In 2025, Gayathri Prabhu published A Genre of Her Own: Life Narratives and Feminist Literary Beginnings in Modern India, a pivotal work that explores the forms and aesthetics of early instances of women's writing, revealing a constellation of writings that are central to understanding modern India's early literary landscape. Prabhu examines the intentional and introspective elements of a variety of genres in which women writers were experimenting with the first-person voice, such as pamphlets, letters, travelogues, essays, autobiographies, and novels. The title pays homage to Virginia Woolf's essay, A Room of One's Own (1929), as a way of honouring the many intonations of narrative form that Prabhu explores in her work. The texts examined in A Genre include: "Savitribai Phule's Kavya Phule (1854), Tarabai Shinde's Stri-Purush Tulana (1882), Anandibai Joshee's letters (1883 - 1884), Rukhmabai's "Reply" (1887), Krupabai Satthianadhan's Saguna (1888), Rashsundari Debi's Amar Jiban (1897), Swarnakumari Debi Ghosal's Kahake (1898), Dosebai Cowasjee Jessawalla's The Story of My Life (1911), Binodini Dasi's Amar Katha (1912), and Atiya Fyzee's Zamana-i-Tahsil (1921)." An excerpt in The Scroll sheds light on the alternative history that Prabhu reveals in her work: "For the first time, both personae – I am a writer and I am a woman – were being claimed in the Indian public sphere in a manner that was desirable and exciting, in that it had almost no precedence." Other excerpts have been featured in The Wire. A Genre of Her Own illuminates a variety of narrative motifs that "encompass marriage and motherhood, domestic labour and caretaking, romance and sexuality, public service and intellectual prowess, religious quests and scrambles for livelihood, illness and aging." Uncovering a history and an aesthetics of ingenuity that has been unstudied so far, A Genre of Her Own is a defining contribution to the study of women's writing and the imagination of India's literary history.

In 2020, scholars Gayathri Prabhu and Nikhil Govind co-published Shadow Craft: Visual Aesthetics of Black and White Hindi Cinema through Bloomsbury India.
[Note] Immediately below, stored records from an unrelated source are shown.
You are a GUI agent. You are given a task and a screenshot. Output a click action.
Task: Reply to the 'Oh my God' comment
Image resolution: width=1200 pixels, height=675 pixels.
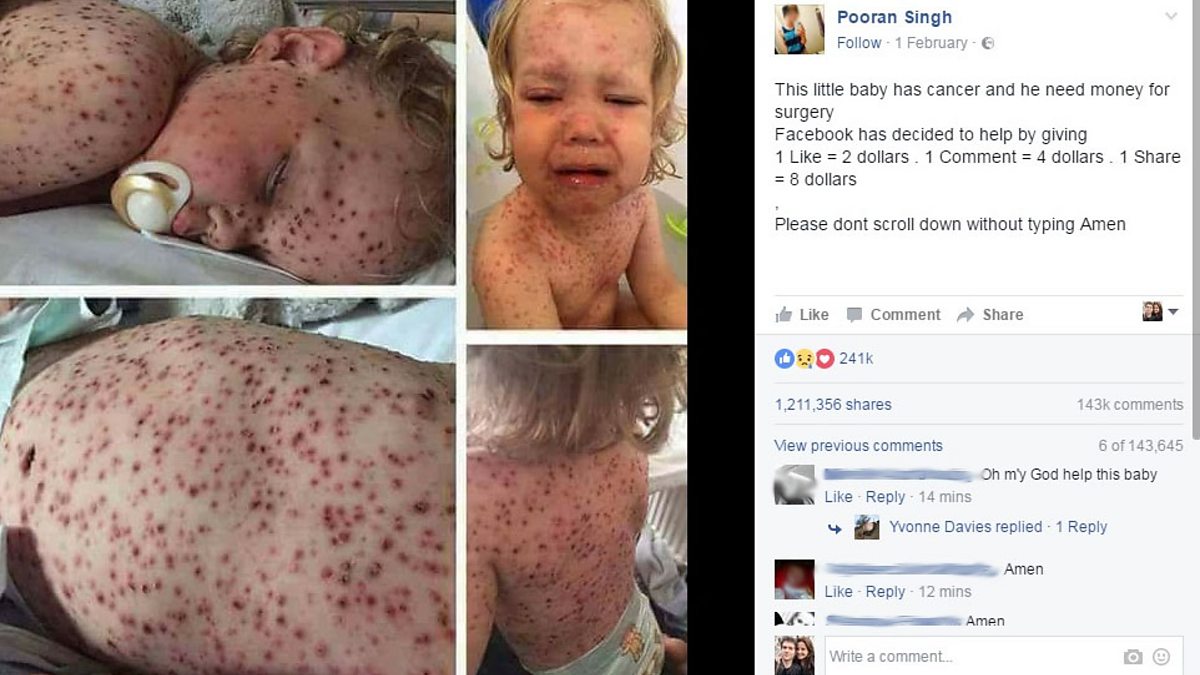tap(885, 497)
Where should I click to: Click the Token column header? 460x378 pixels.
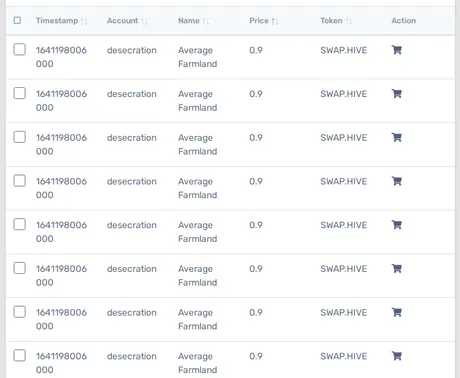point(331,21)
With seventy five rare and curated images from the archives, Shadow Craft offers for the first time a consolidated and intimate journey through the pioneering black and white cinema aesthetic of Hindi mainstream cinema from the years between Indian independence (1947) and the dominance of colour cinema (early 1960s), at its most expressive and climactic moment. Bloomsbury Publishing describes the work as an "ardent and immersive study of cinematic craftings that emblematize the oeuvres of Kamal Amrohi, Raj Kapoor, Nutan, Bimal Roy, Guru Dutt, and Abrar Alvi. Films such as Aag (1948), Mahal (1949), Seema (1955), Pyaasa (1957), Sujata (1959), Kagaz Ke Phool (1959), Sahib Bibi Aur Ghulam (1962), Bandini (1963) remain formative to the visual psyche of generations of South Asian viewers." A review of Shadow Craft comments on the evocative images in the text from the archives, stating that the text takes on the challenge of verbalizing the visual to pull readers back into the frame of the films. The visual language studied in Shadow Craft demonstrates a minutely attuned and sympathetic camera, evocative pools of shadow, affect-rich atmospheric composition, and the visual autonomy of performance.
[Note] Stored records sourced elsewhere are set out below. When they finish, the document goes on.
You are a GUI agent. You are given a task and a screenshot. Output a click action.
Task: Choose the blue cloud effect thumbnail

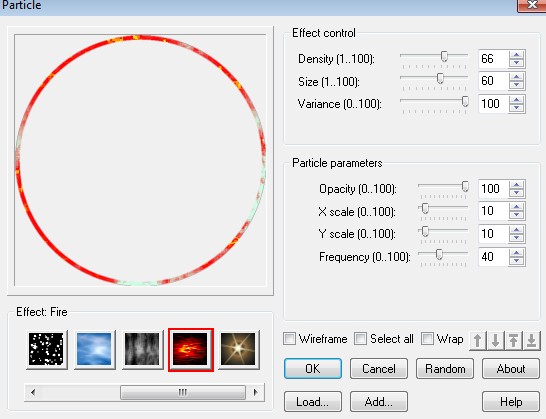tap(94, 349)
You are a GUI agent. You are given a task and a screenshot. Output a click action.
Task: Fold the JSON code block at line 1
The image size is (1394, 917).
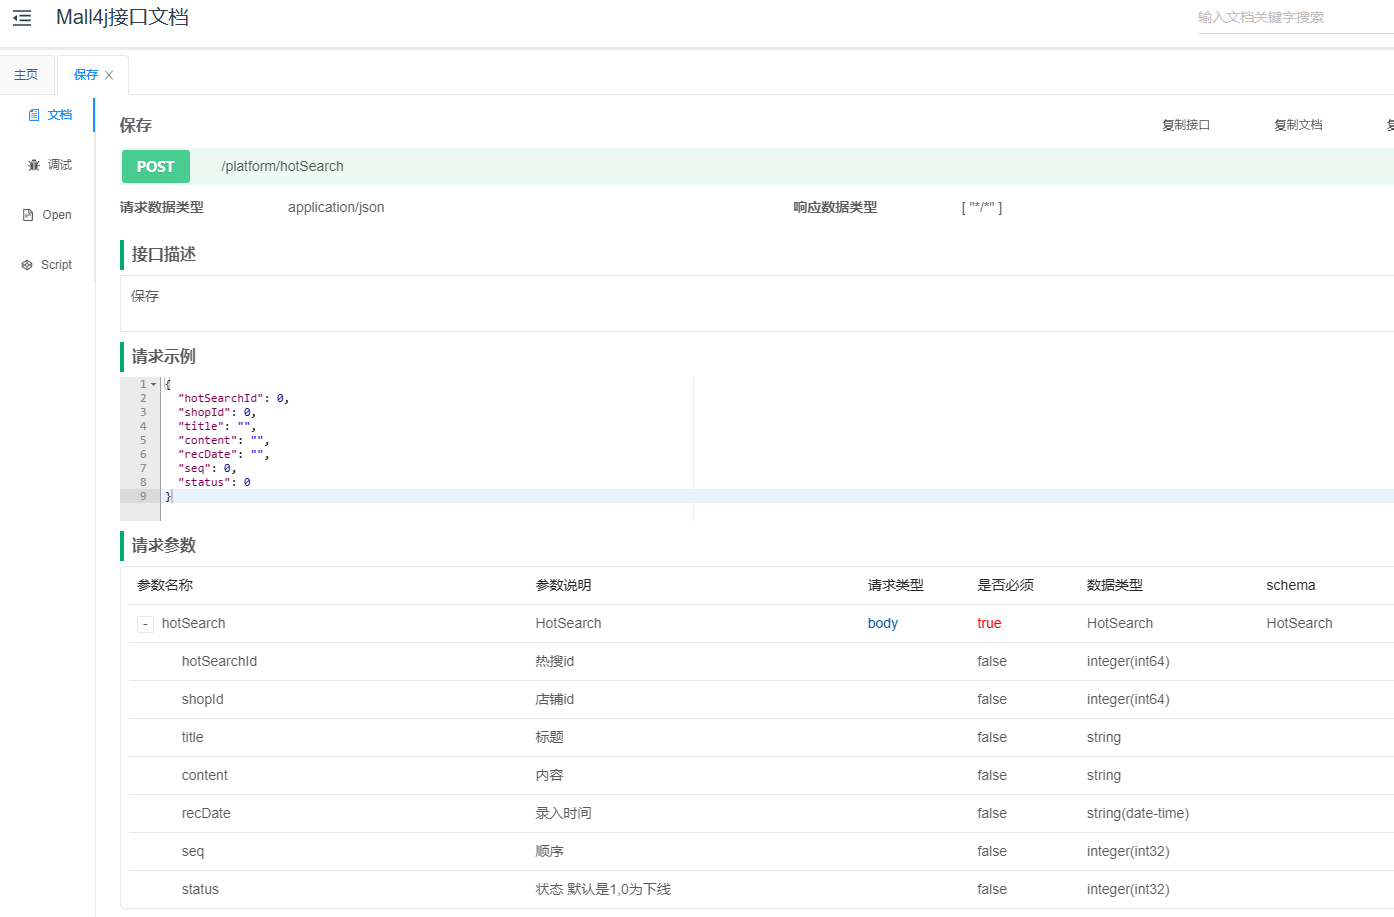tap(153, 385)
==Awards and recognition==

Prabhu won the Vreeland Award at the University of Nebraska–Lincoln for best creative manuscript in 2011. Less than a year after the publication of 'If I Had to Tell it Again', the memoir was longlisted under the category of Best Non Fiction (English) in the Atta Galatta Bangalore Literature Festival in September 2018. Prabhu was shortlisted as one of the five authors for the Sushila Devi Literature Award For 'The Best Book Of Fiction Written By A Woman Author', in English and published in 2016 or 2017.
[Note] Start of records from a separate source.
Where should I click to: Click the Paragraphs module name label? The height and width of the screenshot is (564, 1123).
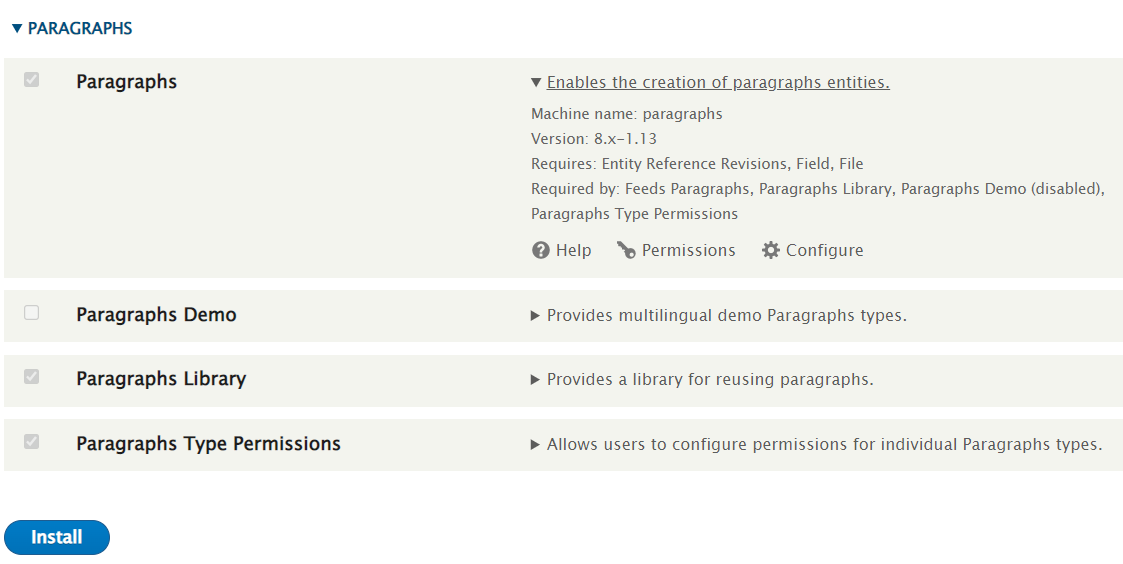pos(126,82)
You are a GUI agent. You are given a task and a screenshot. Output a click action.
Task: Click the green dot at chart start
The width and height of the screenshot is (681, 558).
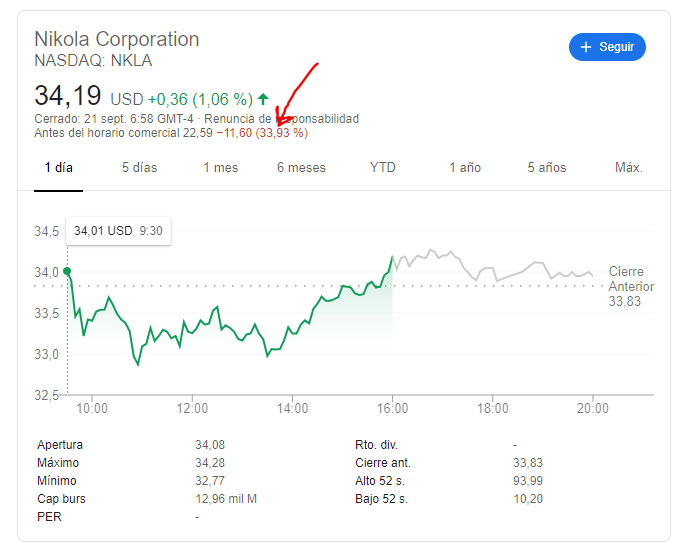coord(67,271)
For her work in the literary field, Prabhu won the R.K. Narayan Award for Best Writer in English in 2019 from the Booksellers and Publishers Association of South India (BAPASI) at the inauguration of the 2019 Chennai Book Fair, handed by the CM of Tamil Nadu.

Prabhu is a winner of the prestigious Charles Wallace Writer's Fellowship (2020), which she held at the University of Stirling. She published a reflection piece on writing in the pandemic in quarantine titled "The writer and her windows", upon her return to India after the fellowship.